(Records from a data source)
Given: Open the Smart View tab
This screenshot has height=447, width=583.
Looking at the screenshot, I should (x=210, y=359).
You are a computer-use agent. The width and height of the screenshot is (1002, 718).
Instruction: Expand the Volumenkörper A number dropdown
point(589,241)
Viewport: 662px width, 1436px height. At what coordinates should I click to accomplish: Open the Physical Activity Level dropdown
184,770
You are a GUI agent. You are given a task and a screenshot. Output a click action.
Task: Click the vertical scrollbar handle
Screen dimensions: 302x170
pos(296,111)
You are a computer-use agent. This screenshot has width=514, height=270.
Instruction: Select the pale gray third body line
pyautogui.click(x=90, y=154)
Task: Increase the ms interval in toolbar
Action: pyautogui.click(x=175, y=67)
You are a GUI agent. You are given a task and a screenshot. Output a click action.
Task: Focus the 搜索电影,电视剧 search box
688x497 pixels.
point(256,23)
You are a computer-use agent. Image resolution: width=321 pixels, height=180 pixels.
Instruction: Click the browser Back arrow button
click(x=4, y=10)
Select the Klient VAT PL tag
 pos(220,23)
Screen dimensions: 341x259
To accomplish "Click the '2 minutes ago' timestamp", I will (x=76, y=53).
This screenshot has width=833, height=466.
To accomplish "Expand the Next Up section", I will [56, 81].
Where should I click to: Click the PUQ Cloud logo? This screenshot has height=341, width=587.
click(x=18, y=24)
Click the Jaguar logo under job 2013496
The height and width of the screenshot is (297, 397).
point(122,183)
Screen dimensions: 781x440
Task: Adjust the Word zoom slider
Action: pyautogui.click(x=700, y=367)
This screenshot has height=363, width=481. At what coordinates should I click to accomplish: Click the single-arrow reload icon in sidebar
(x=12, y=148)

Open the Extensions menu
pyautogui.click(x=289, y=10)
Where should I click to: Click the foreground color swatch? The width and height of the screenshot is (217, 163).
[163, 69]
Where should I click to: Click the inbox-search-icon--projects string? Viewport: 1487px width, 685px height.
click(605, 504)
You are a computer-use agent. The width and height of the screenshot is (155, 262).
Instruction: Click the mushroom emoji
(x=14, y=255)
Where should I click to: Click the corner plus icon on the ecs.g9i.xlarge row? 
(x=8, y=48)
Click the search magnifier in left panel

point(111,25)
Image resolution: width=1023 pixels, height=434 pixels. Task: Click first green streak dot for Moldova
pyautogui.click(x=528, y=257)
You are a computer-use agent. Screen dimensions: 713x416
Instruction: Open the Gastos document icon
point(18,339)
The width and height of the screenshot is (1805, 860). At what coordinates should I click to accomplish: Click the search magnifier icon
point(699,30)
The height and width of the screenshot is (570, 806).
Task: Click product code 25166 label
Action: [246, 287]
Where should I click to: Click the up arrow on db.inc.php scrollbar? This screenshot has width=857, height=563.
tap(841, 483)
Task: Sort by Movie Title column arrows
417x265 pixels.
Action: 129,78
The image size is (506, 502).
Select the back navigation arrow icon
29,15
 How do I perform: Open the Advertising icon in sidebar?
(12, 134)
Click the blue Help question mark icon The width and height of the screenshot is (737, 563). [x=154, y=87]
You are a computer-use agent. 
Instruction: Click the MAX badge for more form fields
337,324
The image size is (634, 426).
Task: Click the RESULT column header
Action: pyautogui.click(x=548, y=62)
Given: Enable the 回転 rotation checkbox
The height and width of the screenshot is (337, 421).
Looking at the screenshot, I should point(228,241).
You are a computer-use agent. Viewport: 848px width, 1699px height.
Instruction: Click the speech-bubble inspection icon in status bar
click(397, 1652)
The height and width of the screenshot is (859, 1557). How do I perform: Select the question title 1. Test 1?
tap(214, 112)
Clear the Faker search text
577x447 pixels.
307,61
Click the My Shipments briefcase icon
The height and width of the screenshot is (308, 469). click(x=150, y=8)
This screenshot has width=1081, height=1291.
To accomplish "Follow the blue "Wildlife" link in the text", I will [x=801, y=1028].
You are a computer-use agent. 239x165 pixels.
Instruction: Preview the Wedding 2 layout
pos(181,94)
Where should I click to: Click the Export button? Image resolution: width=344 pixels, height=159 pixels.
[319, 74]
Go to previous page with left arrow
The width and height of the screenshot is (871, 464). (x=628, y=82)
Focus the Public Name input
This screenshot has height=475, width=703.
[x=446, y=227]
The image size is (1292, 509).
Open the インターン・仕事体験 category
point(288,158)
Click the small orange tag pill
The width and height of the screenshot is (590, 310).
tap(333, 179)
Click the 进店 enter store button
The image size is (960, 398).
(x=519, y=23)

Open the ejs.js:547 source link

* **Exercise requirements**: For this exercise, restate every record word for word.

* **Task solution**:
Given: Open the Smart View tab
This screenshot has height=447, width=583.
Looking at the screenshot, I should (x=210, y=359).
You are a computer-use agent. The width and height of the screenshot is (1002, 718).
Instruction: Expand the Volumenkörper A number dropdown
point(589,241)
Viewport: 662px width, 1436px height. At what coordinates should I click to accomplish: Open the Physical Activity Level dropdown
184,770
You are a GUI agent. You are given a task and a screenshot. Output a click action.
Task: Click the vertical scrollbar handle
Screen dimensions: 302x170
pos(296,111)
You are a computer-use agent. This screenshot has width=514, height=270.
Instruction: Select the pale gray third body line
pyautogui.click(x=90, y=154)
Task: Increase the ms interval in toolbar
Action: pyautogui.click(x=175, y=67)
You are a GUI agent. You are given a task and a screenshot. Output a click action.
Task: Focus the 搜索电影,电视剧 search box
688x497 pixels.
point(256,23)
You are a computer-use agent. Image resolution: width=321 pixels, height=180 pixels.
Instruction: Click the browser Back arrow button
click(x=4, y=10)
Select the Klient VAT PL tag
 pos(220,23)
Screen dimensions: 341x259
To accomplish "Click the '2 minutes ago' timestamp", I will (x=76, y=53).
This screenshot has width=833, height=466.
To accomplish "Expand the Next Up section", I will [56, 81].
Where should I click to: Click the PUQ Cloud logo? This screenshot has height=341, width=587.
click(x=18, y=24)
Click the Jaguar logo under job 2013496
The height and width of the screenshot is (297, 397).
point(122,183)
Screen dimensions: 781x440
Task: Adjust the Word zoom slider
Action: pyautogui.click(x=700, y=367)
This screenshot has height=363, width=481. At what coordinates should I click to accomplish: Click the single-arrow reload icon in sidebar
(x=12, y=148)

Open the Extensions menu
pyautogui.click(x=289, y=10)
Where should I click to: Click the foreground color swatch? The width and height of the screenshot is (217, 163).
[163, 69]
Where should I click to: Click the inbox-search-icon--projects string? Viewport: 1487px width, 685px height.
click(605, 504)
You are a computer-use agent. The width and height of the screenshot is (155, 262).
Instruction: Click the mushroom emoji
(x=14, y=255)
Where should I click to: Click the corner plus icon on the ecs.g9i.xlarge row? 
(x=8, y=48)
Click the search magnifier in left panel

point(111,25)
Image resolution: width=1023 pixels, height=434 pixels. Task: Click first green streak dot for Moldova
pyautogui.click(x=528, y=257)
You are a computer-use agent. Screen dimensions: 713x416
Instruction: Open the Gastos document icon
point(18,339)
The width and height of the screenshot is (1805, 860). At what coordinates should I click to accomplish: Click the search magnifier icon
point(699,30)
The height and width of the screenshot is (570, 806).
Task: Click product code 25166 label
Action: [246, 287]
Where should I click to: Click the up arrow on db.inc.php scrollbar? This screenshot has width=857, height=563.
tap(841, 483)
Task: Sort by Movie Title column arrows
417x265 pixels.
Action: 129,78
The image size is (506, 502).
Select the back navigation arrow icon
29,15
 How do I perform: Open the Advertising icon in sidebar?
(12, 134)
Click the blue Help question mark icon The width and height of the screenshot is (737, 563). [x=154, y=87]
You are a computer-use agent. 
Instruction: Click the MAX badge for more form fields
337,324
The image size is (634, 426).
Task: Click the RESULT column header
Action: pyautogui.click(x=548, y=62)
Given: Enable the 回転 rotation checkbox
The height and width of the screenshot is (337, 421).
Looking at the screenshot, I should point(228,241).
You are a computer-use agent. Viewport: 848px width, 1699px height.
Instruction: Click the speech-bubble inspection icon in status bar
click(397, 1652)
The height and width of the screenshot is (859, 1557). How do I perform: Select the question title 1. Test 1?
tap(214, 112)
Clear the Faker search text
577x447 pixels.
307,61
Click the My Shipments briefcase icon
The height and width of the screenshot is (308, 469). click(x=150, y=8)
This screenshot has width=1081, height=1291.
To accomplish "Follow the blue "Wildlife" link in the text", I will [x=801, y=1028].
You are a computer-use agent. 239x165 pixels.
Instruction: Preview the Wedding 2 layout
pos(181,94)
Where should I click to: Click the Export button? Image resolution: width=344 pixels, height=159 pixels.
[319, 74]
Go to previous page with left arrow
The width and height of the screenshot is (871, 464). (x=628, y=82)
Focus the Public Name input
This screenshot has height=475, width=703.
[x=446, y=227]
The image size is (1292, 509).
Open the インターン・仕事体験 category
point(288,158)
Click the small orange tag pill
The width and height of the screenshot is (590, 310).
tap(333, 179)
Click the 进店 enter store button
The image size is (960, 398).
(x=519, y=23)

Open the ejs.js:547 source link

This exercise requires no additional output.